Tom has an especially unique perspective: he has 85 foster brothers and sisters. His mother fostered children for 35 years, and she would always have a basket of gifts in a back closet, just in case kids came in during the holidays.

The O’Keeffes are doing everything they can to carry on her example.

The toy drive started in 2007 when Tina, who had volunteered with the Salvation Army in the past, wanted to do something for the holidays. Tom suggested involving the garage, and within days, the first toy drive was set up.

“The first year was great,” says Tina. “We probably had over 250 toys. (The Salvation Army) were here almost every other day to pick up.” Since then, they’ve averaged between 50 and 100 toys per year, she says.

This is their second year doing the drive in the summer, in hope they can boost donations and increase the variety of gifts.

“Everyone is already under pressure to get their own gifts, and there are so many other programs that fundraise (at Christmas time),” says Tina. “People can only give so much.”

A different type of toy is available in the summer as well, she says. Skipping ropes, basketballs and other outdoor activity toys offer an alternative to the holiday and winter themed toys so prevalent in December.

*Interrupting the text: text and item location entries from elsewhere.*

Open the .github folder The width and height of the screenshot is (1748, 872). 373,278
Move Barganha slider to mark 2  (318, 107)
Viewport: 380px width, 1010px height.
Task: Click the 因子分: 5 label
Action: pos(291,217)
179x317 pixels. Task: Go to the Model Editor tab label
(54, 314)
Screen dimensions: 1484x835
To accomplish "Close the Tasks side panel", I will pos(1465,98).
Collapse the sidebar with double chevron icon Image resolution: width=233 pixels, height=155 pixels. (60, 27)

The Salvation Army usually sets up its ‘toy shop,’ a multipurpose room in its basement, around the end of November or early December, says Kyla Ferns, Communications and Events coordinator for the organization.

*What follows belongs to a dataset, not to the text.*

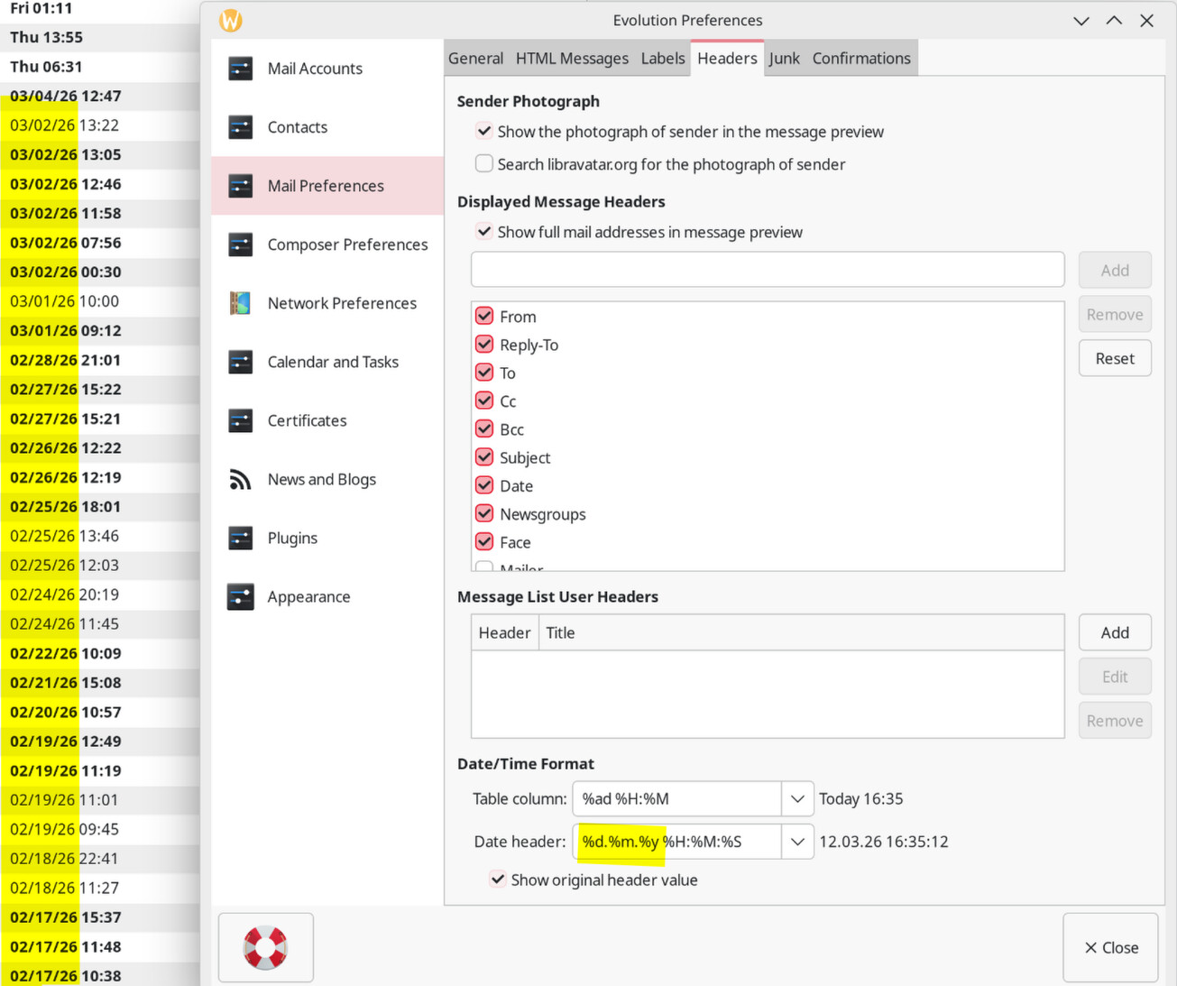
Task: Toggle Show original header value checkbox
Action: coord(498,880)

“Once we know what parents are needing assistance, they get an appointment with a volunteer, and they get to go and ‘shop’ for their kids,” she says.

Last year, they provided toys to 1,077 children in 750 families. Each child receives an average of three to five toys, depending on the level of donations.

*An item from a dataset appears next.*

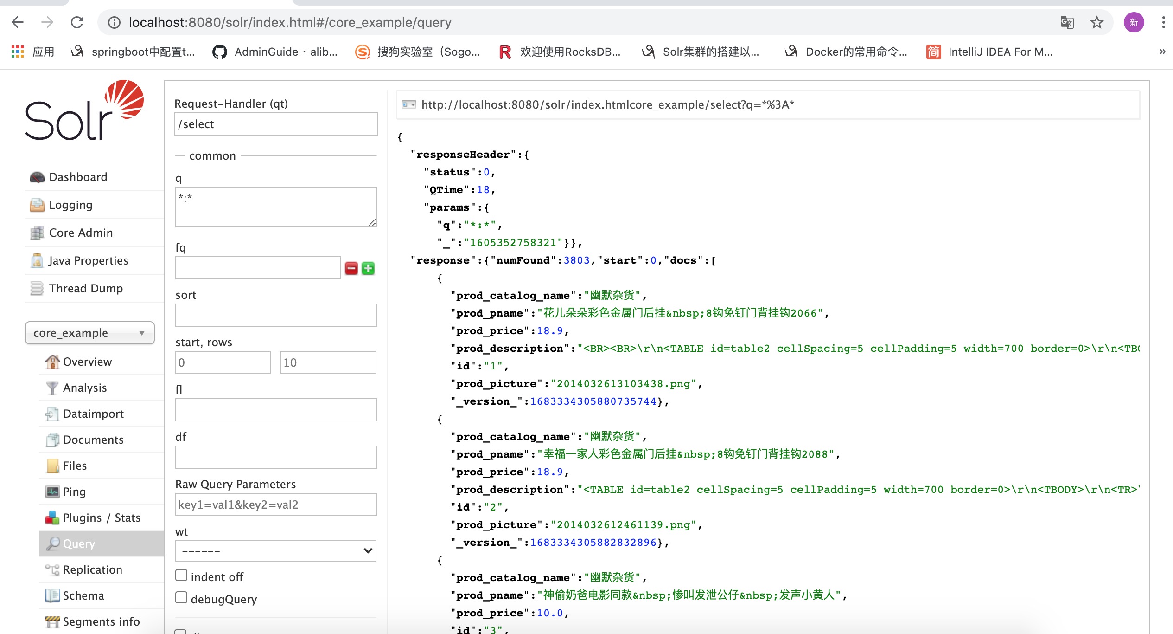1173x634 pixels.
Task: Open the Schema section in sidebar
Action: [x=82, y=596]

The shelves can be a bit bare when they first open though, and the O’Keeffes want to make sure the Salvation Army isn’t starting from scratch.

“If we could have a couple hundred toys already on the shelf to give them a head start, that would be huge,” says Tina. “Let’s overfill the shelves from Oak Bay. The more we do now, the easier it’ll be for them in November.”

The O’Keeffes are collecting donations now until Aug. 29, and toys can be dropped off at the garage, 1220 Newport Ave., Monday to Friday, 9 a.m. to 5 p.m.

“New and unwrapped, and the only thing (the Salvation Army asks) is no guns,” she says. Donations are collected for infants to 18-year-olds.

Teens often get left behind, adds Tina. “It’s easy to buy for babies, it’s easy to buy for eight- and nine-year-olds, but a lot of people think, ‘what am I going to get for a teenager?’”

She asks people to think of what their own children would want if they need inspiration for older kids. “Gift cards to EB Games or Ardene’s, a book set, basketballs, even a cool water bottle,” she says. “They’re all the same kind of kids.”

“Let’s build the box,” she says. “No child should go without a Christmas.”